I would argue that the Colavito trade still matters in that sense, even though the Indians have had some good stretches since then (World Series appearances in 1997 and 2016). But interest in the Indians may not have ever recovered from the trade, and that has meant the franchise rarely has been able to maintain winning teams for very long, sinking back into rebuilding mode. And that’s why Mark Sommer’s book, “Rocky Colavito: Cleveland’s Iconic Slugger,” should have some relevance for baseball fans today, particularly those in northern Ohio.
Colavito came out of the Bronx to join the Indians in the mid-1950s, and he brought three primary characteristics with him. The outfield had a powerful bat, capable of smacking a home run anytime he was at the plate. He had a throwing arm that was almost legendary, to the point where he probably would have been a full-time pitcher had his bat been a little weaker. And Rocky had flat feet, to the point where he was excused from the military draft, and was relatively slow.
The power was the important part. Once he settled in as a regular, he hit 41 home runs in 1958 and 42 in 1959 to become one of the most feared sluggers in baseball. Colavito loved Cleveland, and Cleveland loved him back – to the point where, as Sommer writes, one movie theater interrupted a film to announce Colavito’s trade. From there, the outfielder did some bouncing around – to Detroit, to Kansas City, and back to Cleveland. In 1966 he still hit 30 homers at the age of 33.
Almost in the blink of an eye, though, it ended. The Indians traded him again to the White Sox, and he moved on to the Dodgers and Yankees after that, but he was done after the 1968 season. It’s tough to say what happened, but sometimes big sluggers who are slow age quickly. Baseball-reference.com says the most similar player to Colavito was Frank Howard, who was still a feared batter at age 33 but was out of baseball at 36. Colavito also points to an arm injury suffered along the way that hurt his throwing for the rest of his playing days.

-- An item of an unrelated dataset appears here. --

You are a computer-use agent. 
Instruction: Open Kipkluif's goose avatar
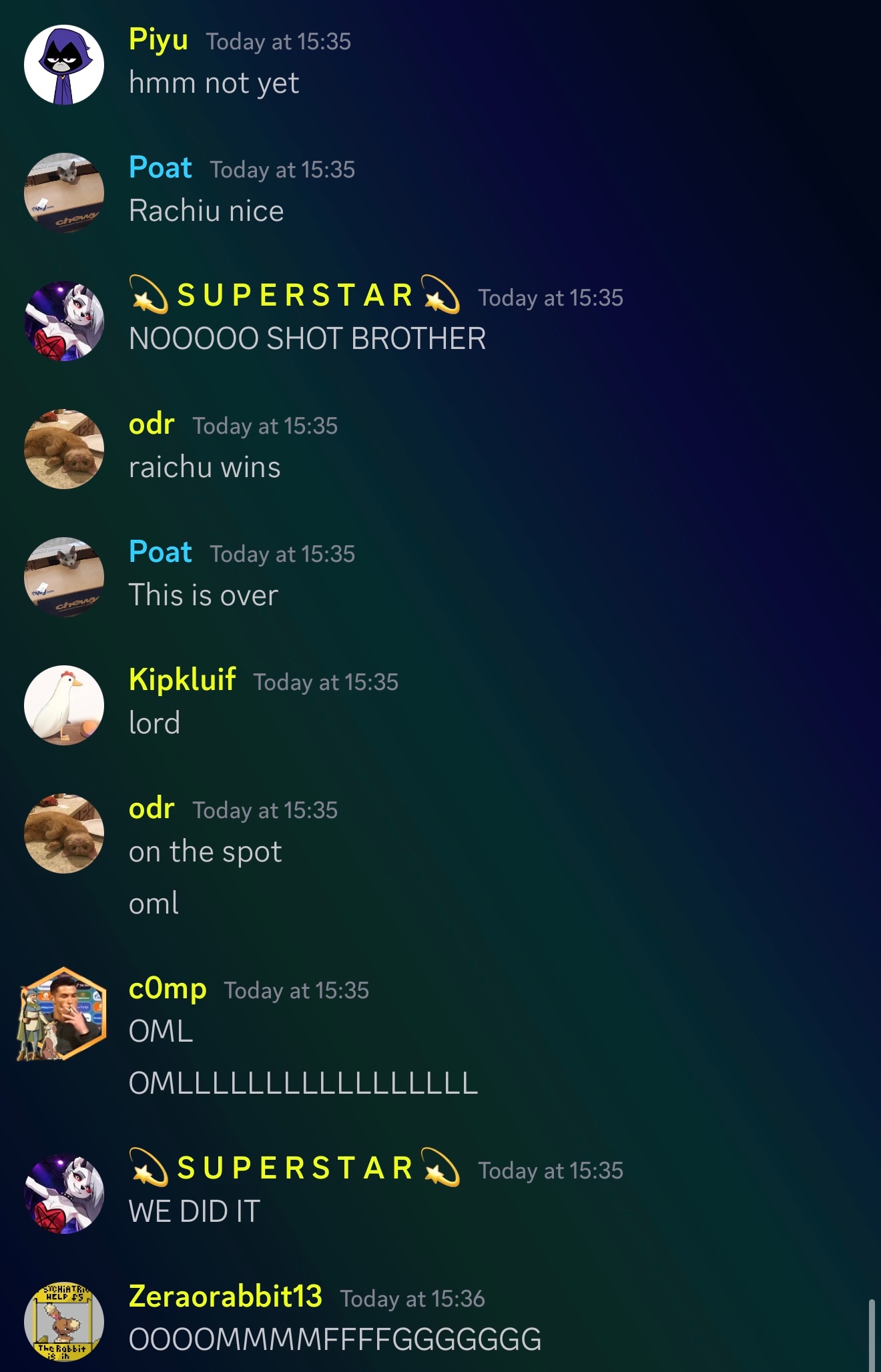coord(64,705)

Big credit goes to Sommer for being thorough here. He spent dozens and dozens of hours talking Colavito himself, and then tracked down a variety of other sources for information. Sommer really tells the story about what the fuss was about. Colavito’s teammates still love him, pointing out what a classy, helpful person he was (and is). Even the founders of fan clubs in Cleveland and Detroit turn up, saying that couldn’t have picked a better subject.
Even so, Colavito seemed to have problems with a great many of his bosses – an avenue that really isn’t fully explored here. But Rocky says he didn’t have a lot of respect for quite a few managers, general managers and owners he encountered along the way. Perhaps he was born 15 years too early, as questioning authority wasn’t considered a good idea in baseball at that time.
Sommer exits with a discussion of Colavito’s Hall of Fame chances, using modern statistics. I will agree that the outfielder probably played like a guy headed for Cooperstown from 1958 to 1962. But that’s only five years, and longevity is a big part of the equation for induction to me. Therefore, I don’t think he belongs in baseball’s Hall. But, Colavito certainly had an impact on the game during his playing days, especially in Cleveland.
That makes him worth remembering, so it’s good to have a full biography on the shelves. “Rocky Colavito” won’t take up much room on the bookcase (the type is small and smaller), but it’s unusual story. Sommer (a former co-worker of mine) thought a full biography was a worthwhile idea, and he was right.